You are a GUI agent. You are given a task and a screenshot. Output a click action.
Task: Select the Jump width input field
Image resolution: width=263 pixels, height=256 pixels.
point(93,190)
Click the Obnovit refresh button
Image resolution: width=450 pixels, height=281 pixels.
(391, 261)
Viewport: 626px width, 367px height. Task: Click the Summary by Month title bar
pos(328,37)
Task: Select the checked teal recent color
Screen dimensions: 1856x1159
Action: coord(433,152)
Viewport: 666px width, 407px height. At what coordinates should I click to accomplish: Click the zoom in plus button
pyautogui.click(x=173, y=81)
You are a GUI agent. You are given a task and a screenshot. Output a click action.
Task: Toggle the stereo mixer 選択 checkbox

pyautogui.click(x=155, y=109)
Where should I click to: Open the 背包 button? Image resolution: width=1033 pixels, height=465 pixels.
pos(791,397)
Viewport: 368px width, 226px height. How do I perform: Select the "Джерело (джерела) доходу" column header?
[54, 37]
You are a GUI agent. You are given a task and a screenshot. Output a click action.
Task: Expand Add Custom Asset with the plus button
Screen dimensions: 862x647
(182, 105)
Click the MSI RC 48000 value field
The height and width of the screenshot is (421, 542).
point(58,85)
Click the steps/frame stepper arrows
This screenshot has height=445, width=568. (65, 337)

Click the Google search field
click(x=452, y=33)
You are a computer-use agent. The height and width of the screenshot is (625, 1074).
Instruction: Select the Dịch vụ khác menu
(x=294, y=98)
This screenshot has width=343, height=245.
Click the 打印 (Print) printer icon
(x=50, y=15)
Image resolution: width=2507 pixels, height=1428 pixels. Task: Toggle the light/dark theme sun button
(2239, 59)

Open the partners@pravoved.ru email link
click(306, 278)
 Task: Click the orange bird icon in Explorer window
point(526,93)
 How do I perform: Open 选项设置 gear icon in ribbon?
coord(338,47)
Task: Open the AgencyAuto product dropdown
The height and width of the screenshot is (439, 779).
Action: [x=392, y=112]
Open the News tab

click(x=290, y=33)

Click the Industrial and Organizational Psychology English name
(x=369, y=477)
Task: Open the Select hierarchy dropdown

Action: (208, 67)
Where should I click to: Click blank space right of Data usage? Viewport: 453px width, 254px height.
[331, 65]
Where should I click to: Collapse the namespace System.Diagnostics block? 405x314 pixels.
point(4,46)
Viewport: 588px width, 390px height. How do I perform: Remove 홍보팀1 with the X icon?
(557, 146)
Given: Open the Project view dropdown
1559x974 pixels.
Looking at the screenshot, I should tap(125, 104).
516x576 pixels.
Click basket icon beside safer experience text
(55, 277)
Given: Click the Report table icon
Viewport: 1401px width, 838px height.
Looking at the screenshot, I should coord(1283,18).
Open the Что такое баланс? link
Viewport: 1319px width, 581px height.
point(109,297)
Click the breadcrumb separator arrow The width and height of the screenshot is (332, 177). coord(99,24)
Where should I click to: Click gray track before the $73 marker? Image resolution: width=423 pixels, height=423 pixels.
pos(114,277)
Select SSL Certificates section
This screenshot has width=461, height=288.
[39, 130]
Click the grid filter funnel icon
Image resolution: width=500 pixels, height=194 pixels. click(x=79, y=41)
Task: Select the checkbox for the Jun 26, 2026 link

==========

Rewrite all the items above, changing every "Viewport" to "Window size" and leaving everything else the same.

You are a GUI agent. You are given a task and a screenshot. Output a click action.
Task: Select the Jump width input field
Image resolution: width=263 pixels, height=256 pixels.
point(93,190)
Click the Obnovit refresh button
Image resolution: width=450 pixels, height=281 pixels.
(391, 261)
Window size: 626px width, 367px height. Task: Click the Summary by Month title bar
pos(328,37)
Task: Select the checked teal recent color
Screen dimensions: 1856x1159
Action: coord(433,152)
Window size: 666px width, 407px height. At what coordinates should I click to accomplish: Click the zoom in plus button
pyautogui.click(x=173, y=81)
You are a GUI agent. You are given a task and a screenshot. Output a click action.
Task: Toggle the stereo mixer 選択 checkbox

pyautogui.click(x=155, y=109)
Where should I click to: Open the 背包 button? Image resolution: width=1033 pixels, height=465 pixels.
pos(791,397)
Window size: 368px width, 226px height. How do I perform: Select the "Джерело (джерела) доходу" column header?
[54, 37]
You are a GUI agent. You are given a task and a screenshot. Output a click action.
Task: Expand Add Custom Asset with the plus button
Screen dimensions: 862x647
(182, 105)
Click the MSI RC 48000 value field
The height and width of the screenshot is (421, 542).
point(58,85)
Click the steps/frame stepper arrows
This screenshot has height=445, width=568. (65, 337)

Click the Google search field
click(x=452, y=33)
You are a computer-use agent. The height and width of the screenshot is (625, 1074).
Instruction: Select the Dịch vụ khác menu
(x=294, y=98)
This screenshot has width=343, height=245.
Click the 打印 (Print) printer icon
(x=50, y=15)
Image resolution: width=2507 pixels, height=1428 pixels. Task: Toggle the light/dark theme sun button
(2239, 59)

Open the partners@pravoved.ru email link
click(306, 278)
 Task: Click the orange bird icon in Explorer window
point(526,93)
 How do I perform: Open 选项设置 gear icon in ribbon?
coord(338,47)
Task: Open the AgencyAuto product dropdown
The height and width of the screenshot is (439, 779).
Action: [x=392, y=112]
Open the News tab

click(x=290, y=33)

Click the Industrial and Organizational Psychology English name
(x=369, y=477)
Task: Open the Select hierarchy dropdown

Action: (208, 67)
Where should I click to: Click blank space right of Data usage? Window size: 453px width, 254px height.
[331, 65]
Where should I click to: Collapse the namespace System.Diagnostics block? 405x314 pixels.
point(4,46)
Window size: 588px width, 390px height. How do I perform: Remove 홍보팀1 with the X icon?
(557, 146)
Given: Open the Project view dropdown
1559x974 pixels.
Looking at the screenshot, I should tap(125, 104).
516x576 pixels.
Click basket icon beside safer experience text
(55, 277)
Given: Click the Report table icon
Window size: 1401px width, 838px height.
Looking at the screenshot, I should coord(1283,18).
Open the Что такое баланс? link
Window size: 1319px width, 581px height.
point(109,297)
Click the breadcrumb separator arrow The width and height of the screenshot is (332, 177). coord(99,24)
Where should I click to: Click gray track before the $73 marker? Image resolution: width=423 pixels, height=423 pixels.
pos(114,277)
Select SSL Certificates section
This screenshot has width=461, height=288.
[39, 130]
Click the grid filter funnel icon
Image resolution: width=500 pixels, height=194 pixels. click(x=79, y=41)
Task: Select the checkbox for the Jun 26, 2026 link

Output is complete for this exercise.